The August 2019 TEDxGreenville Salon program included an introduction and Question and Answer session for the incoming curator team. In case you weren't in attendance, here are the questions I was asked. The answers here are a little bit expanded from what I said at the Salon because of time constraints there.


Question 1) What are some of your favorite TED talks and why?


My favorite talks open up my thinking by making connections between diverse topics, some inspire me to be curious to investigate further. Others give me a vivid glimpse into the life and feelings of another person. All of them persuade me to change my mind.


Things like putting health screening in barbershops or giving running shoes to homeless people to give them a purpose are some of my favorites because they’re just really good practical “let’s do that” ideas. And, they didn't just stay ideas. These people went out and did it and we can go do it, too.



One talk that really had an impact on me was the medical first responder that had to decide what to tell severely injured people when they asked if they were going to die. When accepting the truth, people wanted to know that they were loved and their life had value and they mattered in the world.  It sparked the idea in me to let people understand that they are valued and loved while they are alive and not wait until a final moment of life.
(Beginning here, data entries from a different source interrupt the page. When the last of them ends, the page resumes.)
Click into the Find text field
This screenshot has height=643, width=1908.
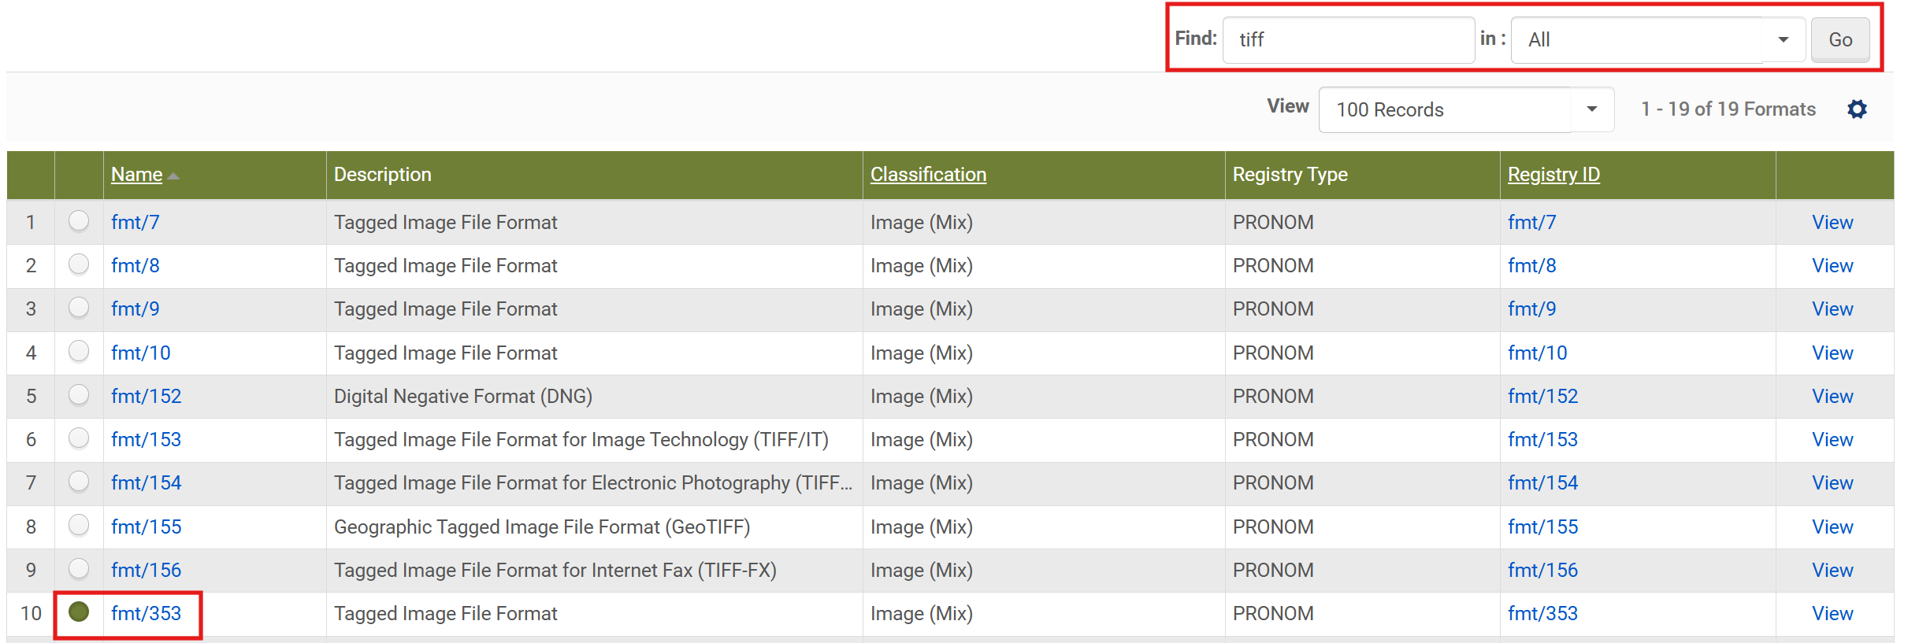(1348, 39)
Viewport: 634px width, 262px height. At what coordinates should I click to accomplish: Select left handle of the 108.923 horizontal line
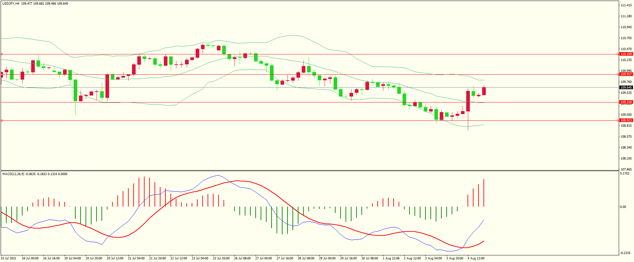(x=2, y=120)
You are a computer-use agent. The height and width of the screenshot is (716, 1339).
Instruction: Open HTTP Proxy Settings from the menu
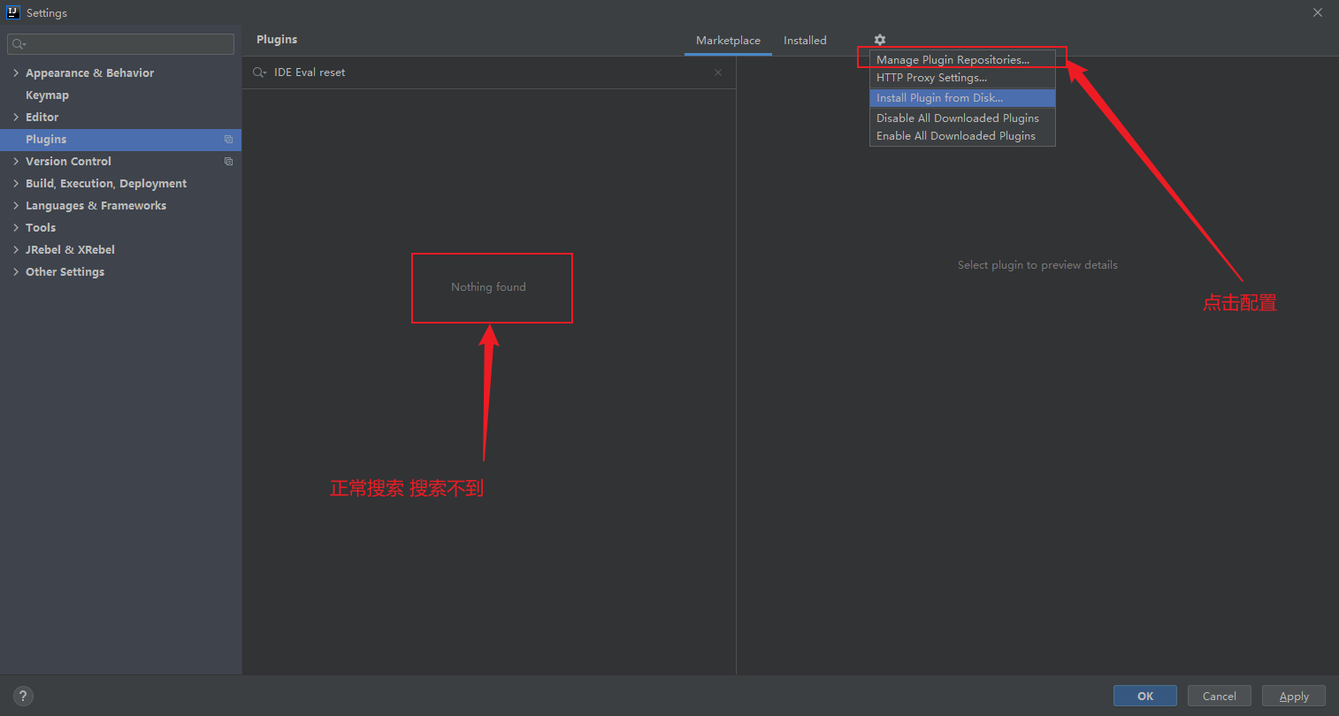click(x=930, y=78)
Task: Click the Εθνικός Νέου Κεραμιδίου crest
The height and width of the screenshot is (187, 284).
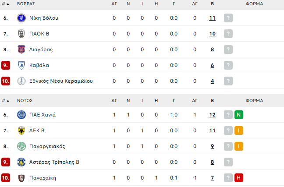Action: point(21,81)
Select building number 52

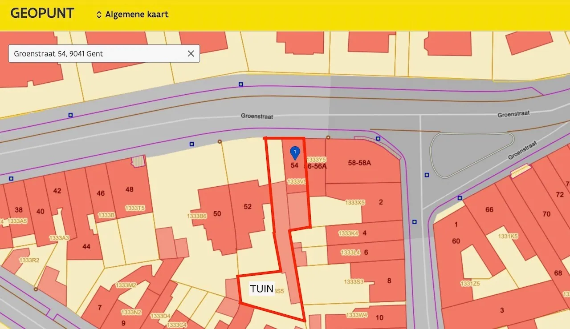248,207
Question 2) In your opinion, what makes a great TED talk?

For me, a good TED talk tells a story that recreates your idea in my mind as I listen. It has a clearly communicated concept that I can add to my feelings, not just to my knowledge. Sometimes, it’s cleverly identified when someone says, “My idea worth spreading is…” But the real substance of the story is something I can only get from you. By sharing your feelings and first-person perspective, I get to experience the reality you experienced surrounding that moment you're sharing. That’s something I can’t look up on Wikipedia or find on the Internet.

One talk that stood out to me at this year's TEDxGreenville UnKnxwn conference was delivered by Keith Groover. His talk was about creating a new musical instrument. I think it was a perfect example of blending technology, musical entertainment, and design into a completely new concept.




Question 3) Tell us about the curation process you are bringing to TEDxGreenville.

The Achilles heel of TED is the humans who decide which good ideas are worth spreading. We’re all human, we have biases and favorites and agendas and we do what humans do, our attention narrows to see what we want to see. I believe that having a team of curators will help identify and nullify the bias barriers that influences our choices about which ideas resonate for our community. 

There is an added responsibility on the curators to promote good ideas, not just good pulpiteers. TED is a huge social capital generator that can launch careers, drive book sales, and promote agendas. People may not even look at your TED talk, they may simply assume your authority or your status just because you stood on the red dot. I think the value that the audience receives should be as great as the social capital gained by the presenter.

A goal for me as a curator is to expand my connections into the community of Greenville and discover people who have good ideas. They may not end up on the TEDxGreenville stage, but the activity of making connections benefits all of us.  I want to expand my network and listen to people who are in my immediate community with great ideas to share. TEDx is just as much about listening as it is speaking and I like to make new friends.

Question 4) Why are you so passionately involved with TEDx?

TEDx provides a highly effective forum for sharing and listening and creating meaningful connections. If you reduce societies, organizations, even families, to their fundamental building blocks you have two things: people and conversations. Having conversations and sharing stories creates relationships.  The depth of our relationships is directly related to the content of those conversations or stories. Whether it’s sitting around a campfire, sharing around the dinner table, chatting in a coffee shop, we have conversations that connect us, inspire us, prepare us, and create the possibilities of what real relationship between people can be. 

We're not just spreading good ideas, we're spreading experience and wisdom.